I have multiple PostgreSQL servers for a web application. Typically one master and multiple slaves in hot standby mode (asynchronous streaming replication).

I use PGBouncer for connection pooling: one instance installed on each PG server (port 6432) connecting to database on localhost. I use transaction pool mode.

In order to load-balance my read-only connections on slaves, I use HAProxy (v1.5) with a conf more or less like this:

listen pgsql_pool
        mode tcp
        option pgsql-check user ha
        balance roundrobin
        server master check backup
        server slave1 check
        server slave2 check
        server slave3 check

So, my web application connects to haproxy (port 10001), that load-balance connections on multiple pgbouncer configured on each PG slave.

Here is a representation graph of my current architecture:

haproxy > pgbouncer > postgresql

This works quite well like this, but I realize that some implements this quite differently: web application connects to a single PGBouncer instance that connects to HAproxy which load-balance over multiple PG servers:

pgbouncer > haproxy > postgresql

What's the best approach? The first one (my current one) or the second one? Are there any advantages of one solution over the other?



Your existing configuration of HAProxy -> PGBouncer -> PGServer approch is better. And that only works. Here is the reason: HAProxy redirects connection to different servers. this results in MAC address change in the database connection. So if PGBouncer is above HAProxy, each time the connections in the pool gets invalidated because of MAC address change.


pgbouncer maintains connections in a pool with a postgres server. TCP connection establishment times are significant in a high-volume environment.

Clients making a large number of DB requests will have to setup a connection with a remote PGBouncer for each request.

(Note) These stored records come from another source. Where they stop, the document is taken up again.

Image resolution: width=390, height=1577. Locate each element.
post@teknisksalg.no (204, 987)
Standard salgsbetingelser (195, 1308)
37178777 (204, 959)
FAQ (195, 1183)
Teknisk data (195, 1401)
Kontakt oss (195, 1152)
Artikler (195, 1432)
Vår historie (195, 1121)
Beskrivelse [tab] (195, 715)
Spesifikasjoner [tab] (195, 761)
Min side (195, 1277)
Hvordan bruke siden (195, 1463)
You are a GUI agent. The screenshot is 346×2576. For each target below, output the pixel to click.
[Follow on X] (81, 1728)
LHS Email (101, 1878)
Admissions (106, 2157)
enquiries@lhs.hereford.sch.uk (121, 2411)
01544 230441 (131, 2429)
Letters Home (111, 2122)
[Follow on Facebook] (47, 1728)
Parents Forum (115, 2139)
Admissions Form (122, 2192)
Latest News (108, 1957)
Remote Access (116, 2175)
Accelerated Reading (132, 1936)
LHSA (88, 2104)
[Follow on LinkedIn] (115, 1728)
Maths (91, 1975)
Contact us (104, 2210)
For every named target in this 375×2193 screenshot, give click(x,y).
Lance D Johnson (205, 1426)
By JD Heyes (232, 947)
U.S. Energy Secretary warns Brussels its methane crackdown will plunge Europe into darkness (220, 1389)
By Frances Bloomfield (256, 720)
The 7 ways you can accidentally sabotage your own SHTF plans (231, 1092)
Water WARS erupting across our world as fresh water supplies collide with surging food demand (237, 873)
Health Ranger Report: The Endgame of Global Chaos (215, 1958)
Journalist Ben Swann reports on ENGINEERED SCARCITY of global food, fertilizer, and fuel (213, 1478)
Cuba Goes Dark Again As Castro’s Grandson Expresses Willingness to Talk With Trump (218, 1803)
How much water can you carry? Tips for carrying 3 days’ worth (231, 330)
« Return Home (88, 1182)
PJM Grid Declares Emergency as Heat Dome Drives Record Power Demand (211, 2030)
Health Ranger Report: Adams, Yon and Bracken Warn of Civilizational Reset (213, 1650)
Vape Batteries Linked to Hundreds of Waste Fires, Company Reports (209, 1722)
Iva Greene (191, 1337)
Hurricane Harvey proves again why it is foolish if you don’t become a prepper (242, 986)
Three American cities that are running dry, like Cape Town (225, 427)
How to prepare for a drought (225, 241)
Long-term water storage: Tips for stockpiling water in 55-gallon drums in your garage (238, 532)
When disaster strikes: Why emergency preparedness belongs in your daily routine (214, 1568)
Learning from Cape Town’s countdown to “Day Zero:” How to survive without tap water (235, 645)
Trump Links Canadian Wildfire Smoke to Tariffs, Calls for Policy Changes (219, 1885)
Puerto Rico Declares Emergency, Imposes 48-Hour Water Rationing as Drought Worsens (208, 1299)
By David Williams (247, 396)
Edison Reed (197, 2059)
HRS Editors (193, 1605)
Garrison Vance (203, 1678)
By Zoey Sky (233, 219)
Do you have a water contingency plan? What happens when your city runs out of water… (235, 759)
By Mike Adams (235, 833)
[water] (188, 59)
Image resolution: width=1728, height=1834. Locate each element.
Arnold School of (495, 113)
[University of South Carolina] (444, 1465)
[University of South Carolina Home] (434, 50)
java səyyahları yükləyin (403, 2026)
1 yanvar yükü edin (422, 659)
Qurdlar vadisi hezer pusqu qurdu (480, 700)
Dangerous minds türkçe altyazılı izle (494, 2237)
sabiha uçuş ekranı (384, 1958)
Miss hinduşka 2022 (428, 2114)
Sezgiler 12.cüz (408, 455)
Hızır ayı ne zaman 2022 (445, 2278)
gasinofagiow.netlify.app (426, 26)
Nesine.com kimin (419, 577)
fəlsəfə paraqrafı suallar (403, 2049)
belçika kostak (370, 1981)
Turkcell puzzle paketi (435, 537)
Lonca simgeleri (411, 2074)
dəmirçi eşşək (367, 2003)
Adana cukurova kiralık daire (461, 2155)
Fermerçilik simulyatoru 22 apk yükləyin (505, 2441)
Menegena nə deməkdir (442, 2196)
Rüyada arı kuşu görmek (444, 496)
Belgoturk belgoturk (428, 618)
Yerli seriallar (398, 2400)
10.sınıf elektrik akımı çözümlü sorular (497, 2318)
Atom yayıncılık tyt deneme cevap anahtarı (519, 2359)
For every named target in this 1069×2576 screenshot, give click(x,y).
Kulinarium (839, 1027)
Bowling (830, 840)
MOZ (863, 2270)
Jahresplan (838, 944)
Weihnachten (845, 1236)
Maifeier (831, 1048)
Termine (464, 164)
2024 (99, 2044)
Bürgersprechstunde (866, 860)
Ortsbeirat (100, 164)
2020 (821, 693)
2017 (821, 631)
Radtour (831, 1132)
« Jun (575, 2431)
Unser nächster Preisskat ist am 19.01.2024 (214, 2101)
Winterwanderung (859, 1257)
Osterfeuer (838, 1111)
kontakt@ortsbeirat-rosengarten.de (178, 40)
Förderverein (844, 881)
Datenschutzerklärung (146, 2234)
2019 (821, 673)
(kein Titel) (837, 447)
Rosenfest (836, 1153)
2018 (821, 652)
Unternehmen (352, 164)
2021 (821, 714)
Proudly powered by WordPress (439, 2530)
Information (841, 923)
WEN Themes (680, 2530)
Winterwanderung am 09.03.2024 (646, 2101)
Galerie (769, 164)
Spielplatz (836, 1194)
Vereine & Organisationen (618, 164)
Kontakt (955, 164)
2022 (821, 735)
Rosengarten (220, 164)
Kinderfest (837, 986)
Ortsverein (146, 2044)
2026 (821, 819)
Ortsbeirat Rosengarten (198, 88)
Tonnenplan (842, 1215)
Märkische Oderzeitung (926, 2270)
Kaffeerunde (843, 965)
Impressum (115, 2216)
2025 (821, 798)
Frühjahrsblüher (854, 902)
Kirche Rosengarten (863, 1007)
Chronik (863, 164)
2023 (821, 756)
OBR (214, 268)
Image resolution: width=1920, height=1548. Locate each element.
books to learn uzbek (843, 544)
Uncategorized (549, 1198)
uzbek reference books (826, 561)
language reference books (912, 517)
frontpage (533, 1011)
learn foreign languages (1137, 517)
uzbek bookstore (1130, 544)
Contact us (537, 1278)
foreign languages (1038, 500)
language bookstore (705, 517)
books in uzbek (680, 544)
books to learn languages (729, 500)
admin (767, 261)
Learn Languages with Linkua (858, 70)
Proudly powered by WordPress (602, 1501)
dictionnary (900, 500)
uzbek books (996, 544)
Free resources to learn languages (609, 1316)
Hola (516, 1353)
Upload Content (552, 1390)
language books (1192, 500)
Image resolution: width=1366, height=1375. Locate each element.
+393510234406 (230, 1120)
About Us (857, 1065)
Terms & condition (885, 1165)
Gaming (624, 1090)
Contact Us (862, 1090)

This is more expensive, than running PgBouncer locally (so the application connects to pgbouncer locally) and pgBouncer maintains a pool of connections with the remote PG server.

So, IMO, PGBouncer -> HAProxy -> PGServer seems to be better than, HAProxy -> PGBouncer -> PGServer, especially when the PGBouncer is local to the client application.

  • Hi good disussion, i'm interested to try this out is there guides in the internet to setup HAProxyx ->PGBouncer -PgServer? are there guide out there for PostgreSQL High Availability/Scalability using HAProxy and PGBouncer? I just wanted to test it out on our test environment. Thanks! – bherto39 Feb 20 '20 at 15:22

I have to disagree with the answer provided by donatello.

You see, if your application doesn't manage DB connections using a local pool, it will create a new connection each time it needs to query the DB; that happens exactly the same when using PgBouncer, so you will have a very good improvement by using it.

When PgBouncer is managing PostgreSQL connections by pooling them, the time your app spends opening a connection drops significantly, compared to when the connection is opened directly to DB. That's because PG is quite slow to check and verify credentials and everything every single time a connection is requested.

So, the approach App -> HAProxy -> [PgBouncer -> PostgreSQL] is the better one, because PgBouncer saves the connection time to PG. The pooling mode is important to take account of as well. You have to be aware of the way your app behaves. Is it mostly transactional? Or, is it more of execute a bunch of small SQL sentences with a high concurrency? All those parameters have an effect on performance.